#### Supplied records ####

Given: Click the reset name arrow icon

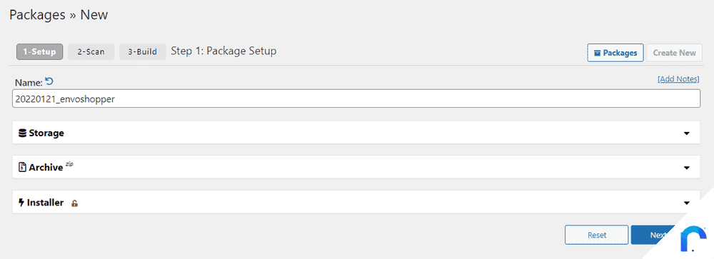Looking at the screenshot, I should click(49, 81).
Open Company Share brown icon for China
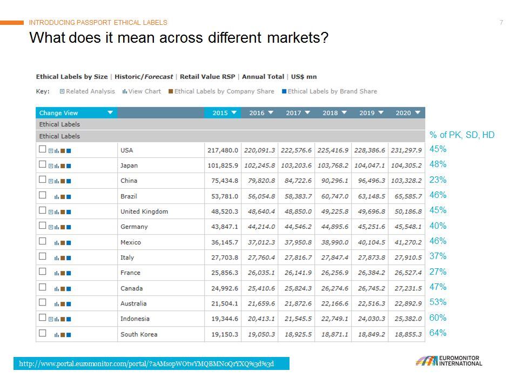The width and height of the screenshot is (512, 384). click(x=63, y=181)
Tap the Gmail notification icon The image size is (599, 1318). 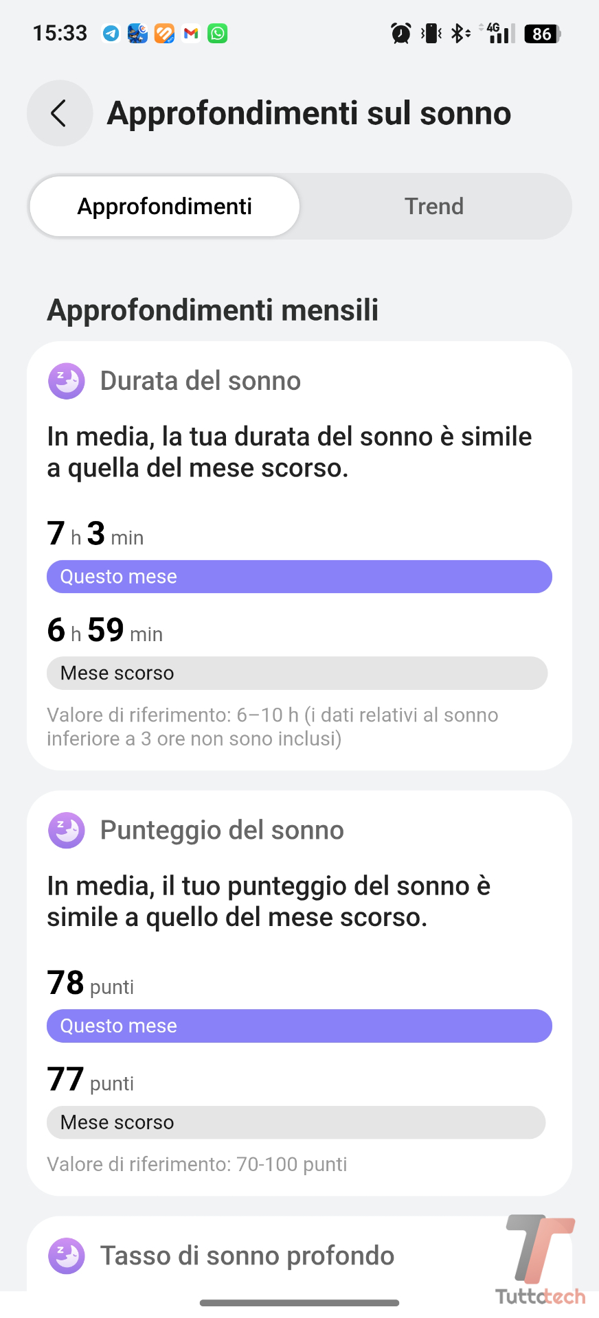coord(191,33)
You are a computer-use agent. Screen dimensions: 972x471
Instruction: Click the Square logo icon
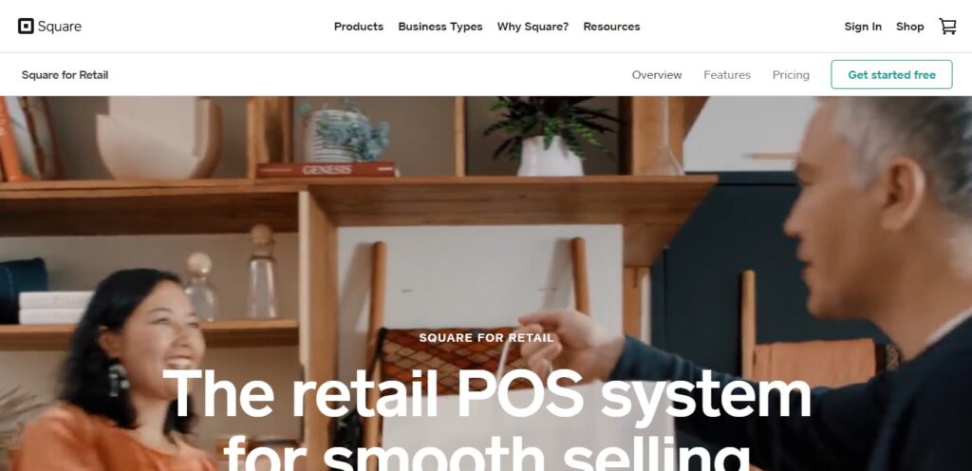[26, 26]
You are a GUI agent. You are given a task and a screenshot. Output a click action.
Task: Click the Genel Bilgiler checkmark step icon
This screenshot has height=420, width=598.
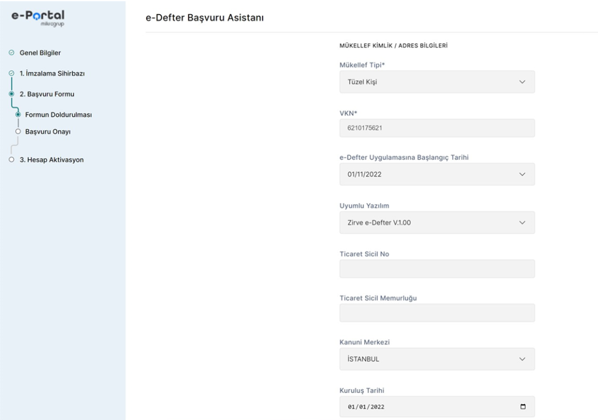tap(11, 53)
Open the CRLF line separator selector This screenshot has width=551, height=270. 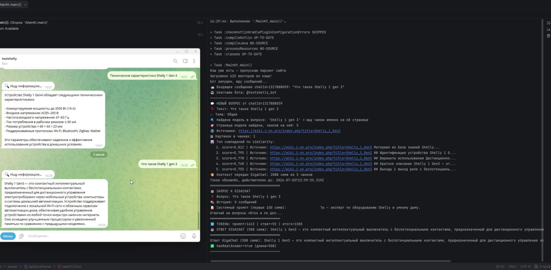click(x=512, y=267)
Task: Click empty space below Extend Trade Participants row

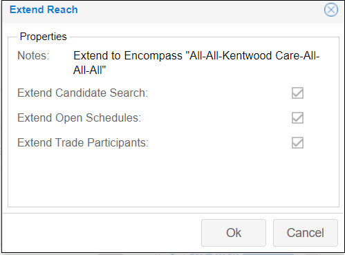Action: click(174, 178)
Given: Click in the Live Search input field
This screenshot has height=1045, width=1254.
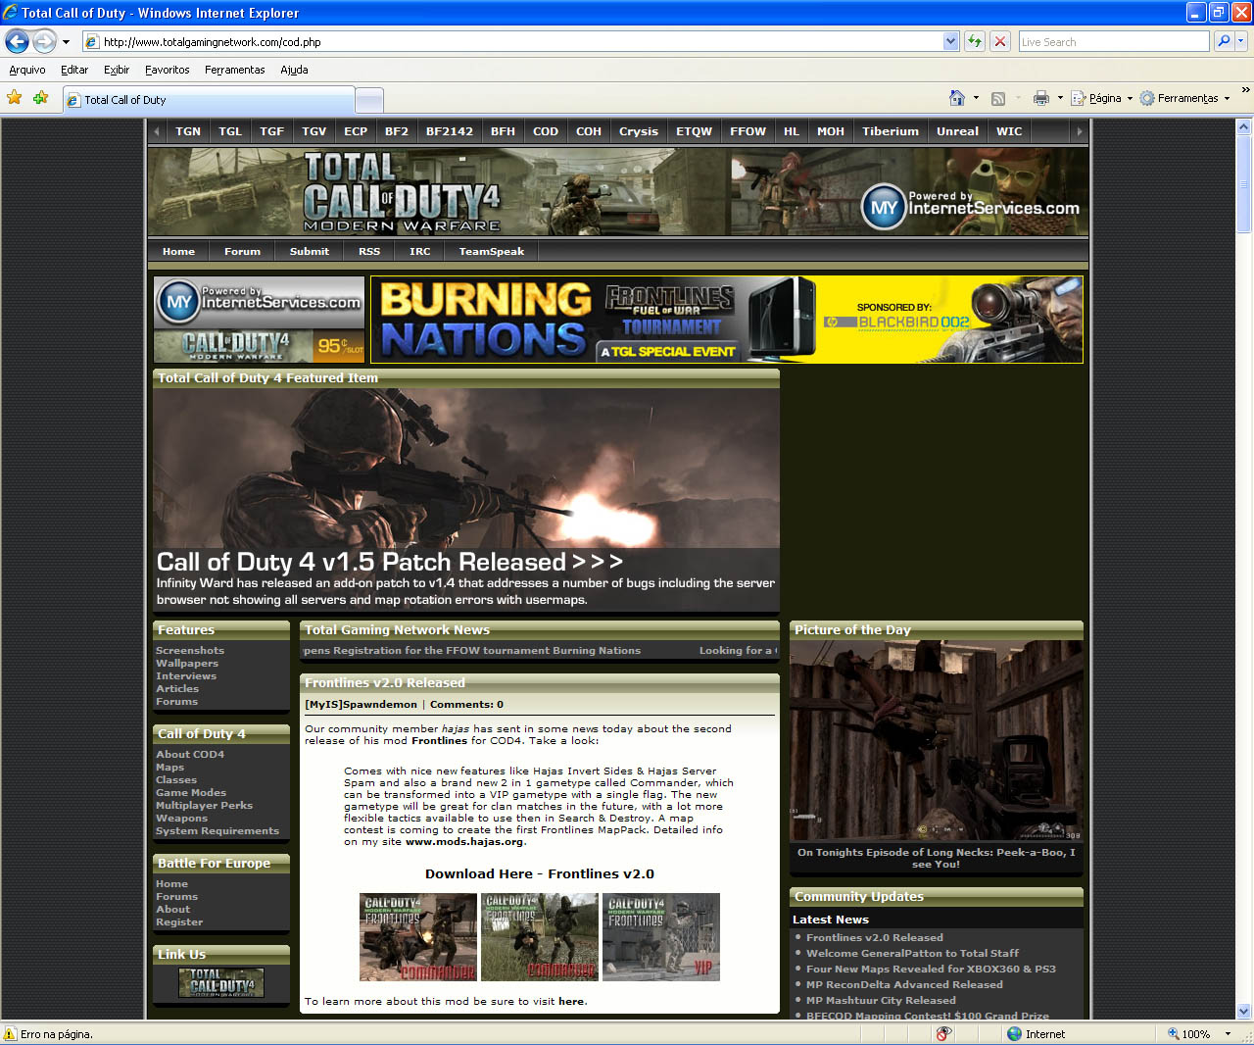Looking at the screenshot, I should 1113,41.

####

Extract, verbatim and alone, the lines from the line that contains "Task: Click empty" to the last line of the records, inclusive; drop any picture.

Task: Click empty space below Extend Trade Participants row

Action: click(174, 178)
Given: Click in the Live Search input field
This screenshot has height=1045, width=1254.
Looking at the screenshot, I should 1113,41.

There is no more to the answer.